There’s more uncertainty in O’Rourke’s estimates of other classes, and he emphasizes all these figures would change if the Navy decided to keep some ships longer than planned or bring retired vessels back into service. Either move, however, would require additional expense to keep or restore the aging ship to working order. There’s also the risk that some unexpected component will fail after 30-odd years of constant battering at sea, requiring unplanned-for repairs or even taking a ship out of service.
Even human error plays a part. After the cruiser USS Antietam ran aground last week off Japan and wrecked its propellers — and possibly other components — the ship must now spend an unexpected chunk of its service life in repairs. Another cruiser, USS Port Royal, was sidelined for four years after a similar but more severe grounding off Hawaii. Indeed, the Navy wanted to write off Port Royal altogether rather than pay for repairs. If nothing else, O’Rourke’s analysis should bring new perspective to the debate over the Navy’s plan, repeatedly rejected by Congress, to temporarily mothball 11 aging cruisers.

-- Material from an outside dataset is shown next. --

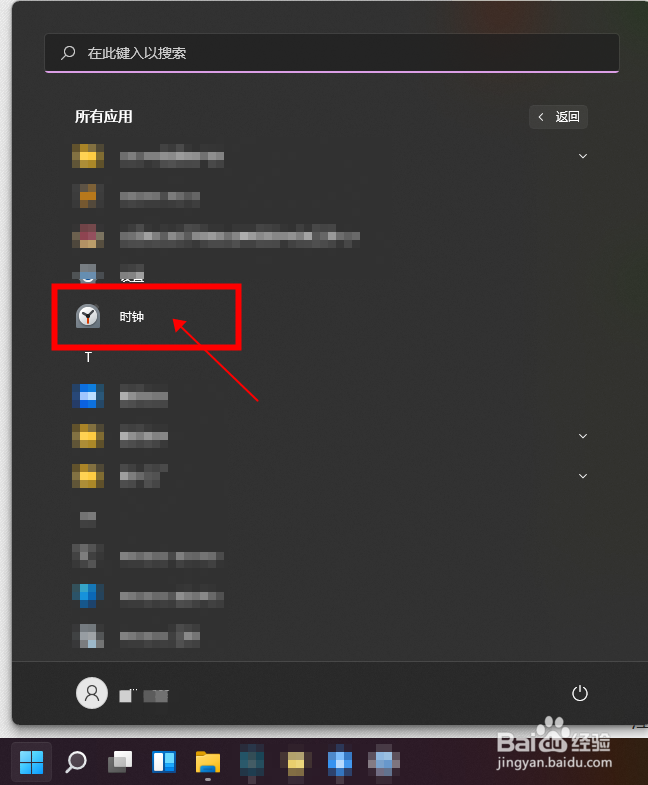Click the 时钟 app label
Screen dimensions: 648x785
click(x=132, y=317)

Of course, the cruiser proposal was made under the Obama Administration. So was the global supply-and-demand analysis for different types of ships that underlies the Navy’s 355-ship Force Structure Assessment. One of Trump’s most emphatic and specific promises as a candidate was to build a 350-ship fleet — but he’s also hinted at curtailing US commitments to allies, which would drive planners towards a smaller force. Any numbers the Navy publishes this year, and any calculations based on them, may well change when (and if) the new administration hits its stride. But the underlying challenges of a big buildup will remain.